Examination Technique and Normal Ultrasound Appearances
Long Axis View
There are two main methods for visualizing the epigastric vessels, the landmark for assessing the deep ring on dynamic examination. The first method is to scan the rectus abdominis muscle transversely and identify the inferior epigastric vessels (IEVs) within the rectus sheath on its deep aspect (Fig. 17.3). By continuous scanning in the transverse plane the vessels can be followed inferiorly as they sweep to join the external iliac vessels. However, in obese patients with lax musculature, although it is relatively easy to identify the vessels deep to rectus abdominis, it is difficult to continuously follow them because of the patient’s body habitus. Therefore, another technique is to begin with the femoral vessels in the transverse plane and move cranially until the epigastric vessels are seen at their origin and are beginning to pass medially. However, at this point, because the actual course of the inguinal canal is in the transverse oblique plane, the transducer should also be oblique by rotating the medial aspect of the transducer inferiorly.

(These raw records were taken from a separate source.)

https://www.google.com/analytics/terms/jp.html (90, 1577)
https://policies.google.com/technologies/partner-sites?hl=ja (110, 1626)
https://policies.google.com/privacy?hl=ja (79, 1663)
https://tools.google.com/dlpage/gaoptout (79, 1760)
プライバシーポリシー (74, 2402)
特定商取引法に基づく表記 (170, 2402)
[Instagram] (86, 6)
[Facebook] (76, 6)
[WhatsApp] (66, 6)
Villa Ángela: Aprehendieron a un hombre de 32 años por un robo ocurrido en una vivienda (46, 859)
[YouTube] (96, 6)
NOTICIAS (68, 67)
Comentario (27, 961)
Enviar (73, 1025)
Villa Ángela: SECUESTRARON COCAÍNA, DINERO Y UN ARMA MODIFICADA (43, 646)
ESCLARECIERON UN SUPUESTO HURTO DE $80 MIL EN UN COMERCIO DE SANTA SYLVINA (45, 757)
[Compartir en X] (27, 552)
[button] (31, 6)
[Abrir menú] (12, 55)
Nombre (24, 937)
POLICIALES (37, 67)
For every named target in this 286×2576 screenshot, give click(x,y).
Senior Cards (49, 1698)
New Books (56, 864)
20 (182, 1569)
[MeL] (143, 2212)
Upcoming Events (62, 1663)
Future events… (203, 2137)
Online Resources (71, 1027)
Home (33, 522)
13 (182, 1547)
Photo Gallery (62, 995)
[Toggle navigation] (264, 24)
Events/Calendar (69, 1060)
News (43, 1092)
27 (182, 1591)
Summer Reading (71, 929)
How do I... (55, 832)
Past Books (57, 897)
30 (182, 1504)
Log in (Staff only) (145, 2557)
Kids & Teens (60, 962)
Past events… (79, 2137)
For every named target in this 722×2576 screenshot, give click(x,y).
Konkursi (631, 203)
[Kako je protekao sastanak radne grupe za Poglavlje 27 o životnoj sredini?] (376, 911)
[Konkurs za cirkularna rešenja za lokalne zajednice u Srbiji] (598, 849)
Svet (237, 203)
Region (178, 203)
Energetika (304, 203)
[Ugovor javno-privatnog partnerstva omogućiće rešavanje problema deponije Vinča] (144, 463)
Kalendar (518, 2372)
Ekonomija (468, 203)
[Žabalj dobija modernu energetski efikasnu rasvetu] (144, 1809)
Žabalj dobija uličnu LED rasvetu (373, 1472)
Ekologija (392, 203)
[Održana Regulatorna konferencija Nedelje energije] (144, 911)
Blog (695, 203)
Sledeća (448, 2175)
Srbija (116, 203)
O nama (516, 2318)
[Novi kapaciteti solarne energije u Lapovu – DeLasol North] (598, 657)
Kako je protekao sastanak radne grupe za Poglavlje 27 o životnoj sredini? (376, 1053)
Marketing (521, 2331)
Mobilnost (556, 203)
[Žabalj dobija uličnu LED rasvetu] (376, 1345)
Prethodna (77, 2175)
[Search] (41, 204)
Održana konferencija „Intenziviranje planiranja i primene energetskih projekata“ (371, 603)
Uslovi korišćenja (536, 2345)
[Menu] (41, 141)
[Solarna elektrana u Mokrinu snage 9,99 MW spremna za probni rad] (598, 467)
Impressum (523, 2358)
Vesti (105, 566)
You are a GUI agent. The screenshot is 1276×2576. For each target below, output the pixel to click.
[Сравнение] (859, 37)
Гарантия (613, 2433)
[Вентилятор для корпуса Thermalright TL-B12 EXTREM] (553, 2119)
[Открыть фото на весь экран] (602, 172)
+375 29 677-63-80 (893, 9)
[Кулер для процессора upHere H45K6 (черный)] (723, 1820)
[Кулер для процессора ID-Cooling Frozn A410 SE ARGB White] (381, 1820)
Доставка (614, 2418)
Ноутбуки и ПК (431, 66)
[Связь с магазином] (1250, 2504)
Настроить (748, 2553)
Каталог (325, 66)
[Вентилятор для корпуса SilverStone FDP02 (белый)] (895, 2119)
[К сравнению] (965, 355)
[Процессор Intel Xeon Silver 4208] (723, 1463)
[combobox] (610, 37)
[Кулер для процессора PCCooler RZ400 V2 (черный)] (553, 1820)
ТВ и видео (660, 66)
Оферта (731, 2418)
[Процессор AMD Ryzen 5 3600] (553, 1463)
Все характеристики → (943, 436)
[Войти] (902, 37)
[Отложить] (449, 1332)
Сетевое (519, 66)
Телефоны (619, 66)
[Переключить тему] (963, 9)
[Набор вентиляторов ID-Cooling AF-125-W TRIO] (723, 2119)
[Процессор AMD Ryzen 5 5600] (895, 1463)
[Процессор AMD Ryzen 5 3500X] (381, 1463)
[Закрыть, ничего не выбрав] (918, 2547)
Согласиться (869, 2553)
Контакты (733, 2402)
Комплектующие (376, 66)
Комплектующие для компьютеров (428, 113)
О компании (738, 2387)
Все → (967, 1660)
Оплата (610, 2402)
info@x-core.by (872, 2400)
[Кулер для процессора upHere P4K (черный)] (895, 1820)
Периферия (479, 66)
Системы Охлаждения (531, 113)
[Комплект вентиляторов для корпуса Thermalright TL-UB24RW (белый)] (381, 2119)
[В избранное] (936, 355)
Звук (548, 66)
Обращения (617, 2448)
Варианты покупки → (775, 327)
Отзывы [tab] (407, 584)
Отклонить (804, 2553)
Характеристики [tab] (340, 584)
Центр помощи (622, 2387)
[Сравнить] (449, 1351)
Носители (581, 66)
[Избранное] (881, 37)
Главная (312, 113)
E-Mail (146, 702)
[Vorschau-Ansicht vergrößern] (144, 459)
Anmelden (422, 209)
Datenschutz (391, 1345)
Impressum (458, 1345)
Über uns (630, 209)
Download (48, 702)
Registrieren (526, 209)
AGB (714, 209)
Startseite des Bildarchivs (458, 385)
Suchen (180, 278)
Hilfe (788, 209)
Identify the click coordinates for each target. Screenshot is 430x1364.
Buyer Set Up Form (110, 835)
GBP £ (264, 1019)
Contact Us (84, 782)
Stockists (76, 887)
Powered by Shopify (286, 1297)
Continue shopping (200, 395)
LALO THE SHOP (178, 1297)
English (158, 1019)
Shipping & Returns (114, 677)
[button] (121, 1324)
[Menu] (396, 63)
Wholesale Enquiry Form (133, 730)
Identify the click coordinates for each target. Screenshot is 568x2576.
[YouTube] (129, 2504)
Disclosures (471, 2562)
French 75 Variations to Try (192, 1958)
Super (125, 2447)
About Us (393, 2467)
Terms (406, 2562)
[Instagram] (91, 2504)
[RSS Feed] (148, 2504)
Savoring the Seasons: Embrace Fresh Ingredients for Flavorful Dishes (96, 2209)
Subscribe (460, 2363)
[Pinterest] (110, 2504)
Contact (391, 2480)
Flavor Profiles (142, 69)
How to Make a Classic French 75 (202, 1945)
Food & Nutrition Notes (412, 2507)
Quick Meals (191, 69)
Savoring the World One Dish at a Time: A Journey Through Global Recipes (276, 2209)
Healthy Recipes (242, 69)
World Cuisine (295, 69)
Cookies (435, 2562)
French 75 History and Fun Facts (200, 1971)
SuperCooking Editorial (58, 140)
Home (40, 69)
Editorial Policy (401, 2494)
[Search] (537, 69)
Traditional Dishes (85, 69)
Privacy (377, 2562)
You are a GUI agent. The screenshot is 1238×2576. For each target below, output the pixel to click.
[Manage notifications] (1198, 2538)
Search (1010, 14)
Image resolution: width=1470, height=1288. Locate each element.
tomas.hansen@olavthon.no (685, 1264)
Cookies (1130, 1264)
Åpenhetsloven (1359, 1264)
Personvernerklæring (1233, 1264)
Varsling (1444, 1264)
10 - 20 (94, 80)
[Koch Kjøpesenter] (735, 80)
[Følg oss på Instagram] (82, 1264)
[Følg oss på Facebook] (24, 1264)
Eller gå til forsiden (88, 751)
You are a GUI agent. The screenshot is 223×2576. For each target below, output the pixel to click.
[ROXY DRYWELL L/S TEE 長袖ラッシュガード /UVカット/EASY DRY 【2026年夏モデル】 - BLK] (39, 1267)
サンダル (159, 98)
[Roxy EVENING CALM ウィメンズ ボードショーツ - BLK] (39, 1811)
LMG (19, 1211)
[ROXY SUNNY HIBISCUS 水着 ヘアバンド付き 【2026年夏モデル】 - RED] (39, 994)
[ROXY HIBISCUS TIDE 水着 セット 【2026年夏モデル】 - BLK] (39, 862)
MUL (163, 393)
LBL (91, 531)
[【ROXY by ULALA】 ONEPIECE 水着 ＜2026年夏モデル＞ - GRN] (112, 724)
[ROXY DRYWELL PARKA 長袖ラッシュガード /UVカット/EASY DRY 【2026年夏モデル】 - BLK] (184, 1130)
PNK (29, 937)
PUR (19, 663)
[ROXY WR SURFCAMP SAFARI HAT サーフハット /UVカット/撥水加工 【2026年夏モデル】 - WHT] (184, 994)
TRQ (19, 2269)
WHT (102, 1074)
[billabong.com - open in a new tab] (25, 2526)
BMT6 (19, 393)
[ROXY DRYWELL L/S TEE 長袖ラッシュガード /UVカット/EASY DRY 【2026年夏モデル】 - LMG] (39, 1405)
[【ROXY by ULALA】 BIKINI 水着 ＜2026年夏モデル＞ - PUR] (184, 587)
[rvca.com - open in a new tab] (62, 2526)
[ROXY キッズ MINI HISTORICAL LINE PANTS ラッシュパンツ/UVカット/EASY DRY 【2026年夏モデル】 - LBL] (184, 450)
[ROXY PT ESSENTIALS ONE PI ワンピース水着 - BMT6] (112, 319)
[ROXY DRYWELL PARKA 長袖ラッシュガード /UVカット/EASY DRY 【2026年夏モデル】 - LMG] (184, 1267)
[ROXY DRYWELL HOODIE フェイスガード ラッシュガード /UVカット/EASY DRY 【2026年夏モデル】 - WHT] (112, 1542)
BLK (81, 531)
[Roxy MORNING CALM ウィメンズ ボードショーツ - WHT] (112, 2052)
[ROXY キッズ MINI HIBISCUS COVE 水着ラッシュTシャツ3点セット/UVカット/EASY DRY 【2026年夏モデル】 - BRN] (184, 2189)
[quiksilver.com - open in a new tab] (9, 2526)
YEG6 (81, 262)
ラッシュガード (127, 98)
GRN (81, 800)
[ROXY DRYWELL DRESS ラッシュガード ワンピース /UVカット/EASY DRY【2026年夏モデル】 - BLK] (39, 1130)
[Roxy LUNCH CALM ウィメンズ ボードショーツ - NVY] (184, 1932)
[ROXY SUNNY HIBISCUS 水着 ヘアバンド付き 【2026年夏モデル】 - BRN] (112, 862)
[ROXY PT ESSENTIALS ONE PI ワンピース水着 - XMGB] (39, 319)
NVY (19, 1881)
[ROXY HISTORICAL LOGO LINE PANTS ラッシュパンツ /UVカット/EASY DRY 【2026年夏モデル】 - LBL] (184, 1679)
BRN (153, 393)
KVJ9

In this position a longitudinal image of the canal is obtained, which includes the epigastric vessels, femoral vessels and proximal inguinal canal. The inguinal ligament is seen as an echogenic line deep to the subcutaneous fat blending with the deep fascia (Figs 17.2 and 17.4). Deep to the ligament are multiple hyperechoic and hypoechoic linear structures (representing vessels, nerves and cords) within the canal. Their prominence is variable and they pass medially to exit the canal through the external ring (seen as a defect of the inguinal ligament) (Figs 17.2 and 17.4). Depending on body habitus the amount of fat within the canal will also vary. Deep to the canal lies the psoas muscle, but echogenic peritoneum and hypoechoic bowel (and a varying amount of preperitoneal fat) lie posterosuperiorly (Figs 17.1 and 17.5).
Occasionally the venous structures within the canal can also distend but again this is quite variable.
It is important to instruct the patient to perform the Valsalva manoeuvre slowly (i.e. not cough) and to ensure that transducer pressure is not applied too firmly otherwise any potential hernia will be maintained in reduction.
If the patient finds this difficult then blowing hard with the fist against their lips will produce the same effect.
Short Axis View
The canal should then be assessed in its short axis, which is the anatomical sagittal plane (Fig. 17.1). To primarily obtain this view a sagittal image of the hip is obtained. The probe is then moved medially to the external iliac/femoral vessels and longitudinally to view the IEVs as they arise and begin to pass superiorly towards rectus abdominis (Fig. 17.5A). At this point the transducer should be moved slightly more medially to come off the epigastric vessels. The short axis of the inguinal canal with its hypoechoic tubular contents can now be visualized with peritoneum and bowel posterosuperiorly (Fig. 17.5). On straining in a normal subject, there may be slight dilatation of the vessels within the canal and the bowel should move towards the canal but should not completely efface or enter the canal (Fig. 17.6).
Figure 17.6 Normal inguinal canal, sagittal sonograms medial to the IEVs. (A) At rest, oval shaped inguinal canal (large arrows) with posterosuperiorly echogenic peritoneum (small arrow). (B, C) On straining, the echogenic peritoneum (small arrow) and hypoechoic bowel push inferiorly and anteriorly, compressing the inguinal canal.